### What to do:
In the lines below, look for "column". Copy each line where it appears.

### Excerpts from a dataset:

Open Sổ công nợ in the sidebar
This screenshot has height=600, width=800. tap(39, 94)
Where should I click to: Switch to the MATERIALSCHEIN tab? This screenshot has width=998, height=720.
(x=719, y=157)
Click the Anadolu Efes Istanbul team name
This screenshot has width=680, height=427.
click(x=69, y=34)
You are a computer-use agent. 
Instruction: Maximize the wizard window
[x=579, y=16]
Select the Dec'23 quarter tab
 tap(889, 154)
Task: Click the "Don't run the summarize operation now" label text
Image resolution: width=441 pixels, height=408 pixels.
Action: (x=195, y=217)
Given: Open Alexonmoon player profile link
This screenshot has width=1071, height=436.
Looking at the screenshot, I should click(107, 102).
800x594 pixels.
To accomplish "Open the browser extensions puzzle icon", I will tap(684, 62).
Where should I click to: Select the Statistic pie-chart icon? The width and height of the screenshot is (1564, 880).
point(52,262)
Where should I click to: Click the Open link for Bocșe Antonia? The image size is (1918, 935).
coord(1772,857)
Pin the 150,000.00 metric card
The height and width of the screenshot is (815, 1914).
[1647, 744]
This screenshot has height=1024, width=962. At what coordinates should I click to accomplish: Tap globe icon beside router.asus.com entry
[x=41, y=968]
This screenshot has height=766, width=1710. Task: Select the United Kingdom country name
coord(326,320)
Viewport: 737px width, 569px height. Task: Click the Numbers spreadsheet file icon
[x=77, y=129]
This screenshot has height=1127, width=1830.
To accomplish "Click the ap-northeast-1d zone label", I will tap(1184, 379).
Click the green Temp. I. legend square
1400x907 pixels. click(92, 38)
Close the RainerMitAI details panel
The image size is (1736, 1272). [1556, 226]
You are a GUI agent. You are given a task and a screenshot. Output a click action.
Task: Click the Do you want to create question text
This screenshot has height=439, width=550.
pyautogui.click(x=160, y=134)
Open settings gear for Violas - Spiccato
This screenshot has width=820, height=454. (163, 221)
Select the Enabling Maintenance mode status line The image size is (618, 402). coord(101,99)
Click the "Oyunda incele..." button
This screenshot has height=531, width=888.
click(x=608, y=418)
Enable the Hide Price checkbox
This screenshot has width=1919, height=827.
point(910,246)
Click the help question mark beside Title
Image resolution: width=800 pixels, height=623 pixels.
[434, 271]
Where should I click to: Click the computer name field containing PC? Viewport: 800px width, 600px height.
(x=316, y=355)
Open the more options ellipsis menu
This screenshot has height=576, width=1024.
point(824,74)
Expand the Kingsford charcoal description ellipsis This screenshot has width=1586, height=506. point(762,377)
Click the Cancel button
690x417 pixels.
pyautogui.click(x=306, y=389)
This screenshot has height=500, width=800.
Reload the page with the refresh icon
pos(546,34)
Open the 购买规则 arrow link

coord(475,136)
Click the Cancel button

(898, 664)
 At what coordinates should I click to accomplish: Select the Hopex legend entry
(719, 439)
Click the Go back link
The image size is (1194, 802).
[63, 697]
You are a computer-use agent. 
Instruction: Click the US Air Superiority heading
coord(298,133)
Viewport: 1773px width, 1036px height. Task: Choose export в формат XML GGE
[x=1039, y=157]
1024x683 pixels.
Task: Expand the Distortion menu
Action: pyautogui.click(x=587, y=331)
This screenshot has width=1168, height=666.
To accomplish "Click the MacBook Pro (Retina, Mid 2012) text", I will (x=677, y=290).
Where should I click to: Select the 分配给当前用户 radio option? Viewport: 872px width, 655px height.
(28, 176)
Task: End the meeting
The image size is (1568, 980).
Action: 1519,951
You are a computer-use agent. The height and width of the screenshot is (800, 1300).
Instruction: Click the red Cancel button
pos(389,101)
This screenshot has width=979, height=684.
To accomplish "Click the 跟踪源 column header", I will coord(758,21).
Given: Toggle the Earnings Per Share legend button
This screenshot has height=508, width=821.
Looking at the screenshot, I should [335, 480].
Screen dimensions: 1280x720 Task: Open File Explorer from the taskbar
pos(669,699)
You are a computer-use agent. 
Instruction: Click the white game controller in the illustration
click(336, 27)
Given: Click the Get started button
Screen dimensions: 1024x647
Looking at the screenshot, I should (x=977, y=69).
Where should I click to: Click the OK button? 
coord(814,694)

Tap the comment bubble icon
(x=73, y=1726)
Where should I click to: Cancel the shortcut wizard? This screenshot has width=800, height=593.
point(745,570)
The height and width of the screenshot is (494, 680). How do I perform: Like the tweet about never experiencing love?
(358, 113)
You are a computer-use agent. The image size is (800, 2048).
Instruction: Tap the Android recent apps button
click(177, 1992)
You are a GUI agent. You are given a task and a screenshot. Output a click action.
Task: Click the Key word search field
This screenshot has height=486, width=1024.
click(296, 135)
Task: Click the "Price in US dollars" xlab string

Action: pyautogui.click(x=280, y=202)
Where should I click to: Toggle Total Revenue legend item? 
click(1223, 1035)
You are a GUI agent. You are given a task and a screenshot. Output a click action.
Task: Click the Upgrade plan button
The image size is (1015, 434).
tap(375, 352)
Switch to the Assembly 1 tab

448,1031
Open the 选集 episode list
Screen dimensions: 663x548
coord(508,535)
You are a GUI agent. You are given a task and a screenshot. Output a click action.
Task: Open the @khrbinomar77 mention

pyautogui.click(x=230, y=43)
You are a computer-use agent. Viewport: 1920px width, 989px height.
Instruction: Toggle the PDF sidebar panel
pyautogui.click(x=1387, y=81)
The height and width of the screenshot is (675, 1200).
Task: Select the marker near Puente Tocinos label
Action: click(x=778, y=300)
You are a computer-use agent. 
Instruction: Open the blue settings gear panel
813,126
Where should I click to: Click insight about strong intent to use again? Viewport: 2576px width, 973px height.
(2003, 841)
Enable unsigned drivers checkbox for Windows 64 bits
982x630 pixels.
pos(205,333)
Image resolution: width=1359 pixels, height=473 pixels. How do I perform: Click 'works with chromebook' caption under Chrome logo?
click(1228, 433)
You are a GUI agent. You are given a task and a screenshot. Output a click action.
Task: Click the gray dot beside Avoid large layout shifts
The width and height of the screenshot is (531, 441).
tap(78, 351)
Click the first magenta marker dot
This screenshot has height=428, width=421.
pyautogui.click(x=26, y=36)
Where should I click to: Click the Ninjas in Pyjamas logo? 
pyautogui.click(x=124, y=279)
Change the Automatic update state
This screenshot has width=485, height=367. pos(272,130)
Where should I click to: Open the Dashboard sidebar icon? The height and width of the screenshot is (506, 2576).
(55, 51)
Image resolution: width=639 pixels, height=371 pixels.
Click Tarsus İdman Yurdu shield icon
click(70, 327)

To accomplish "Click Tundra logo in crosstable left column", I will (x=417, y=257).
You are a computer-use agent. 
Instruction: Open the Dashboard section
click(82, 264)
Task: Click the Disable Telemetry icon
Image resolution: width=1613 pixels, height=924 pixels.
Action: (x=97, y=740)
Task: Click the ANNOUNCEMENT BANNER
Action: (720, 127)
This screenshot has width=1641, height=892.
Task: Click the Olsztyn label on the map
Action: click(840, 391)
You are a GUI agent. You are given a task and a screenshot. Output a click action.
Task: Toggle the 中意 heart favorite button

### Problem solution:
To accomplish "Click the 跟踪源 column header", I will coord(758,21).
To accomplish "Click Tundra logo in crosstable left column", I will (x=417, y=257).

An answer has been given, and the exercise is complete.